Since the Heater has an automatic flow control valve, the burner probably doesn’t modulate at all.
I’m thinking if the supply water is below the Set-Point Temp, the burner fires at full capacity, until the supply water reaches the Set-Point Temp. It’s either ON or OFF.
I’m sure you already knew this… but I didn’t (I run a solar heater on roof)
I’m guessing the flow control valve directs the proper flow rate through the heater to maintain a Temperature Rise in Table 6 ( 27-40 degrees F). This heated water is mixed with the Bypass water for a final temperature rise of only a few degrees for the entire flow rate.
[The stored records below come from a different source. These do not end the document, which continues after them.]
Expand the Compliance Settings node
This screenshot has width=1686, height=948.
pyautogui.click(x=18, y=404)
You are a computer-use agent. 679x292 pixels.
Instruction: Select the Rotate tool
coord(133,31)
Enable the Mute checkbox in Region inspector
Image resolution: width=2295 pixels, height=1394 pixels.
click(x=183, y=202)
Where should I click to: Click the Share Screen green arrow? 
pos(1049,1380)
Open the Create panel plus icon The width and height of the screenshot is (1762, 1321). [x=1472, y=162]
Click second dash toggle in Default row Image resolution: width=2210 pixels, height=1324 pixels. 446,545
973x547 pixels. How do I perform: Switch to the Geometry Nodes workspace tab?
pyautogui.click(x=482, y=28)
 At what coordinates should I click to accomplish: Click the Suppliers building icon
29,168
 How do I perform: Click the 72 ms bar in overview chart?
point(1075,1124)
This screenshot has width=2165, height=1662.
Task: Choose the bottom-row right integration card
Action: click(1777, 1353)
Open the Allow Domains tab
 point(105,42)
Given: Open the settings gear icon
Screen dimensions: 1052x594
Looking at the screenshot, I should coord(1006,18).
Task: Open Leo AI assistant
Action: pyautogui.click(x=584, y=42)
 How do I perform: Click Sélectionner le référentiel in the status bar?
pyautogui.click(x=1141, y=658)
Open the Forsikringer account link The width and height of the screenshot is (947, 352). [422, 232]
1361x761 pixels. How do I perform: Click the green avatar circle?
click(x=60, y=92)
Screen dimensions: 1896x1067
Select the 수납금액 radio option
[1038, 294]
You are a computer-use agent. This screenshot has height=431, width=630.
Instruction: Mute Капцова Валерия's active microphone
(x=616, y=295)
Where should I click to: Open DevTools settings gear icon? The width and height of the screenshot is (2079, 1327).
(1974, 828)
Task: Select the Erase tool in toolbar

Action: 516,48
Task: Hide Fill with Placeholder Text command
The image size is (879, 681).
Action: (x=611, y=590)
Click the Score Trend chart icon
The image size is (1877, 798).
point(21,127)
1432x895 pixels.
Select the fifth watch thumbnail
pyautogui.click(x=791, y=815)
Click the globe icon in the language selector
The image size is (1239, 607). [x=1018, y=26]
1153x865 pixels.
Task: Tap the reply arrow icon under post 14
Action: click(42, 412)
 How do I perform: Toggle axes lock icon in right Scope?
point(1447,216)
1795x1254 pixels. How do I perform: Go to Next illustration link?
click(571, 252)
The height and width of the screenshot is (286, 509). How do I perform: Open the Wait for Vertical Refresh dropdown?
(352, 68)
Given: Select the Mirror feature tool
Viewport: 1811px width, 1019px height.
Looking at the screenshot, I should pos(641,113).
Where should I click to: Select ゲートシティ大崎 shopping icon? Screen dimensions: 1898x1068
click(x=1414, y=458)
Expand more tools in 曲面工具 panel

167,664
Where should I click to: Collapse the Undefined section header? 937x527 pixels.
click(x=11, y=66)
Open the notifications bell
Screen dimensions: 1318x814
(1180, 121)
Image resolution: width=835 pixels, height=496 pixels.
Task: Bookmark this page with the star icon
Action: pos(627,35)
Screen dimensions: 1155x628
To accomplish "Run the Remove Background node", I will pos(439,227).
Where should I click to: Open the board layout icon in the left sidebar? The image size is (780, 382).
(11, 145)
This means you have a decent shot at measuring the Exhaust Stack Temp to confirm it’s relatively stable while the heater is firing. A Stack Temp may be as good as an On/Off signal. You could read your Natural Gas Meter before and after a 1 hour test and know how much gas the burner actually uses per hour, assuming no other major Gas Appliances run during that hour. I think this will remain constant.
Or calculate based on the heater size.
1,032 BTU per cubic foot of Natural gas (cf)
Natural Gas is billed as ccf (100 cf) so a 125,000 BTU heater would burn 1.21 ccf/hr = $9/hr.
But just like any other device… it rarely matches the actual rating. I wouldn’t be shocked it it was less than half the rating.